Exercise directions:
A faithful transcription of all the records is required.
Top of Dataset entries
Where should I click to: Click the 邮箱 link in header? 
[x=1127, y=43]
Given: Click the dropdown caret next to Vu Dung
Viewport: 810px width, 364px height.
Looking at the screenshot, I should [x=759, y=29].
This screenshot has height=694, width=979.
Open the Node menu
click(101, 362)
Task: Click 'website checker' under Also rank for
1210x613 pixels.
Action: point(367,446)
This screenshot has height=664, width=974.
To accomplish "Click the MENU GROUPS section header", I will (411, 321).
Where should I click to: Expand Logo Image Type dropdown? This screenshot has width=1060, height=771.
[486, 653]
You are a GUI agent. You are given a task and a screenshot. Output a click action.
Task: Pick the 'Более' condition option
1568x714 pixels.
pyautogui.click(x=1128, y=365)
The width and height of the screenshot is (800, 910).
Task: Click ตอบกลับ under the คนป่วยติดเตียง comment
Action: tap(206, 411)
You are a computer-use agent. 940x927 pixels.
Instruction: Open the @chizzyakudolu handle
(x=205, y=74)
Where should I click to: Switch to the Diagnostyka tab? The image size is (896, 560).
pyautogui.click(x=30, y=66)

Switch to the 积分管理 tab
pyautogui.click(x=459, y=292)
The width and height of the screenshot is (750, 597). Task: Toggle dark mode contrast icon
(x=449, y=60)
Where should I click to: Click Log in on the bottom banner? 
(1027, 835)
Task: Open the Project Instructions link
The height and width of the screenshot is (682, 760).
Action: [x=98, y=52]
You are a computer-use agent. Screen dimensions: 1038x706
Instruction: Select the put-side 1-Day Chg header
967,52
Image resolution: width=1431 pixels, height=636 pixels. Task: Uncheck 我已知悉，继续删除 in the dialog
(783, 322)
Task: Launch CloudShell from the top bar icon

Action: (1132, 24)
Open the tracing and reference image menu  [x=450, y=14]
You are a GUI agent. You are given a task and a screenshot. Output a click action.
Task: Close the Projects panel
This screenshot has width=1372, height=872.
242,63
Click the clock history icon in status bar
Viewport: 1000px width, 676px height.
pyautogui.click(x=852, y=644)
Bottom of Dataset entries
Answer to the exercise:
Where should I click to: Click the 邮箱 link in header? 
[x=1127, y=43]
Given: Click the dropdown caret next to Vu Dung
Viewport: 810px width, 364px height.
Looking at the screenshot, I should [x=759, y=29].
This screenshot has height=694, width=979.
Open the Node menu
click(101, 362)
Task: Click 'website checker' under Also rank for
1210x613 pixels.
Action: point(367,446)
This screenshot has height=664, width=974.
To accomplish "Click the MENU GROUPS section header", I will (411, 321).
Where should I click to: Expand Logo Image Type dropdown? This screenshot has width=1060, height=771.
[486, 653]
You are a GUI agent. You are given a task and a screenshot. Output a click action.
Task: Pick the 'Более' condition option
1568x714 pixels.
pyautogui.click(x=1128, y=365)
The width and height of the screenshot is (800, 910).
Task: Click ตอบกลับ under the คนป่วยติดเตียง comment
Action: tap(206, 411)
You are a computer-use agent. 940x927 pixels.
Instruction: Open the @chizzyakudolu handle
(x=205, y=74)
Where should I click to: Switch to the Diagnostyka tab? The image size is (896, 560).
pyautogui.click(x=30, y=66)

Switch to the 积分管理 tab
pyautogui.click(x=459, y=292)
The width and height of the screenshot is (750, 597). Task: Toggle dark mode contrast icon
(x=449, y=60)
Where should I click to: Click Log in on the bottom banner? 
(1027, 835)
Task: Open the Project Instructions link
The height and width of the screenshot is (682, 760).
Action: [x=98, y=52]
You are a computer-use agent. Screen dimensions: 1038x706
Instruction: Select the put-side 1-Day Chg header
967,52
Image resolution: width=1431 pixels, height=636 pixels. Task: Uncheck 我已知悉，继续删除 in the dialog
(783, 322)
Task: Launch CloudShell from the top bar icon

Action: (1132, 24)
Open the tracing and reference image menu  [x=450, y=14]
You are a GUI agent. You are given a task and a screenshot. Output a click action.
Task: Close the Projects panel
This screenshot has width=1372, height=872.
242,63
Click the clock history icon in status bar
Viewport: 1000px width, 676px height.
pyautogui.click(x=852, y=644)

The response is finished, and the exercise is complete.